Preface
Recently, Prof Song ask me to do some work related to meta-learning plus reinforcement learning. I hardly do some work related to AI. Therefore let me use this topic to begin reviewing and learning some meta-learning and reinforcement leraning principle work! First of all, I will use sutton's book as our first reference and introduce all computation approach from this book. Then I also take the course fundamentals-of-reinforcement-learning by Martha and Adam in University of Alberta.
I will only write more complex and meaningful formula instead of some classical formula. For example, epsilon greedy will not be introduced here instead I will introduce UCB, SARSA and Contextual bandits.
Also, for the RL code, at begging review of RL principles, I will use courseral's assignment code. After that, I will use the open-source code from the theory or paper I introduced.
Reinforcement Learning Day 1 (Introduction)
Let me review some basic ideas in Sutton and Barton's book. The first chapter is introduction. So I only record some important and meaningful sentences here.
-
"Markov decision processes are intended to include just these three aspects—sensation, action, and goal"
-
trade-off between exploration and exploitation
-
Have a fixed problem paradigms.
-
Methods based on general principles, such as search or learning, were characterized as “weak methods,” whereas those based on specific knowledge were called “strong methods.”
-
Models are used for planning, by which we mean any way of deciding on a course of action by considering possible future situations before they are actually experienced. Methods for solving reinforcement learning problems that use models and planning are called model-based methods, as opposed to simpler model-free methods that are explicitly trial-and-error learners
-
The use of value functions distinguishes reinforcement learning methods from evolutionary methods that search directly in policy space guided by evaluations of entire policies.
-
reinforcement as the strengthening of a pattern of behavior due to an animal receiving a stimulus—a reinforcer—in an appropriate temporal relationship
-
When a configuration is reached for which the action is undetermined, a random choice for the missing data is made and the appropriate entry is made in the description, tentatively, and is applied. When a pain stimulus occurs all tentative entries are cancelled, and when a pleasure stimulus occurs they are all made permanent. (Turing, 1948)

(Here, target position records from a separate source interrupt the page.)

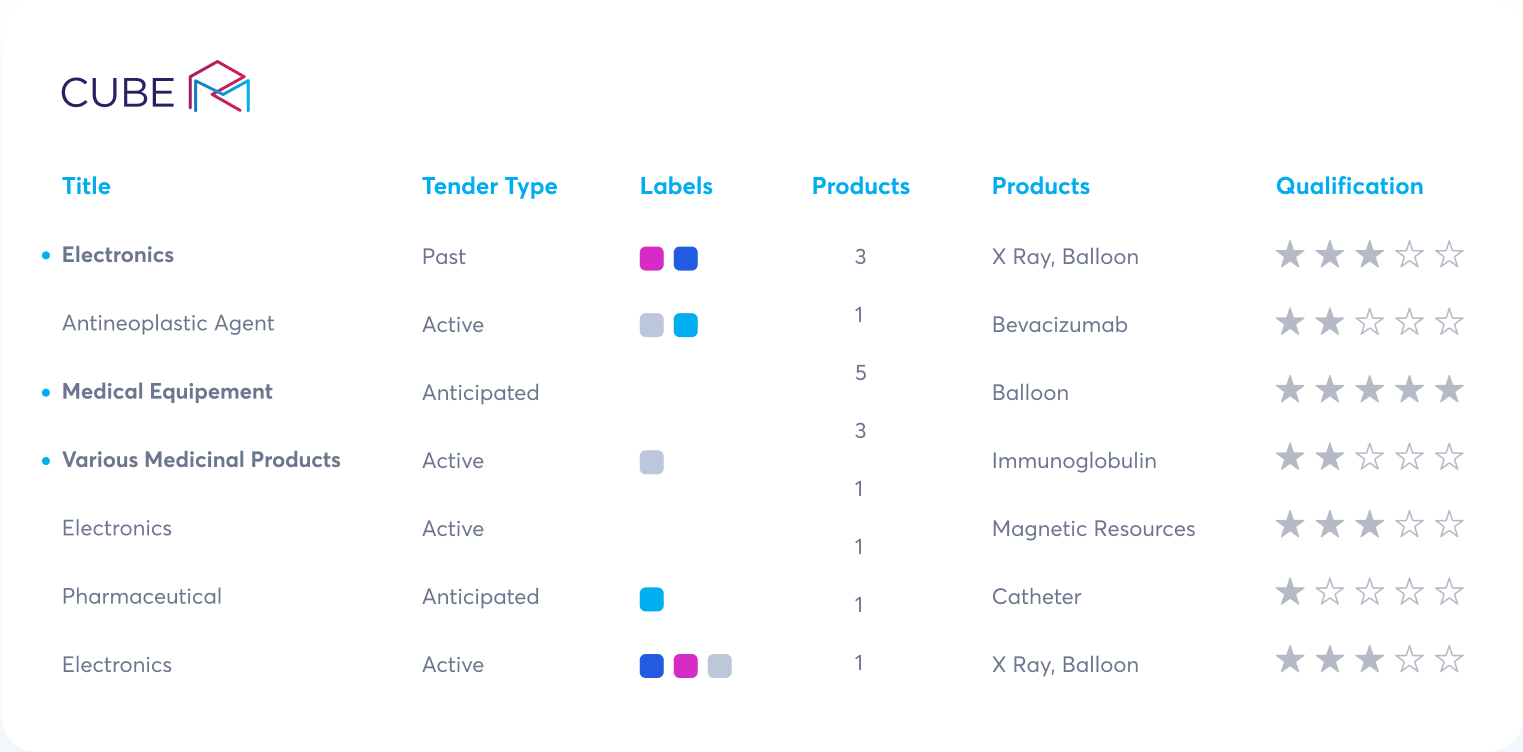This screenshot has width=1523, height=752.
Task: Click the first star in the Catheter row
Action: tap(1290, 593)
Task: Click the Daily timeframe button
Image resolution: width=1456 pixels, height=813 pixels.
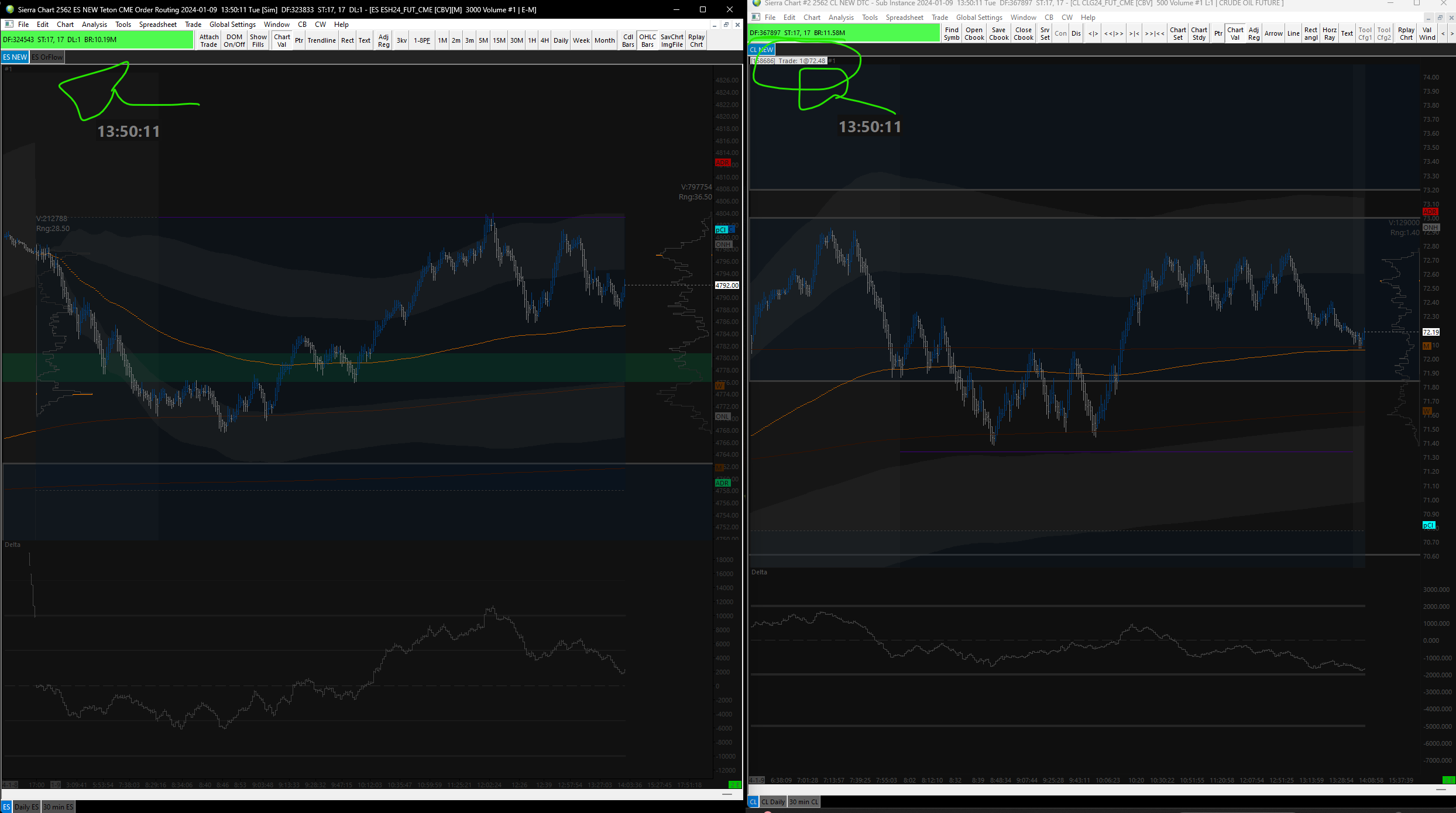Action: click(561, 40)
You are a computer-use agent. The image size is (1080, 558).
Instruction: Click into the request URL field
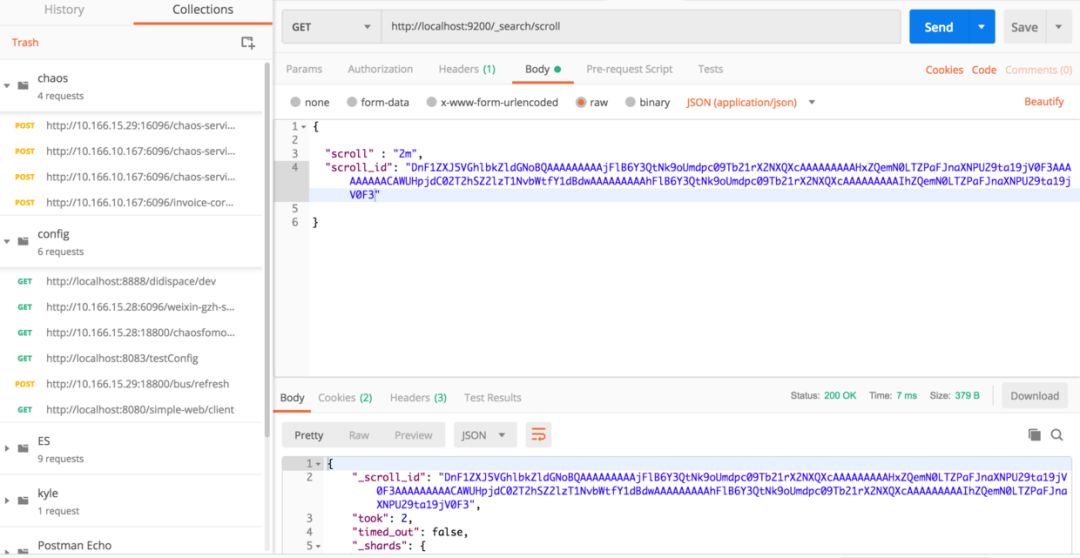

Overall After I read the first chapter (basically, I have read lots of reinforcement learning related papers), the history of reinforcement learning impressed me, espeically the RL origned from the animal and its behavior. Also, a lot of paper transfer RL to supervised learning and consider RL is one of the supervised learning. In sutton's Book, we can see he make a lot of progress to extend the history of RL and let it as a signle pattern of artifical intelligence.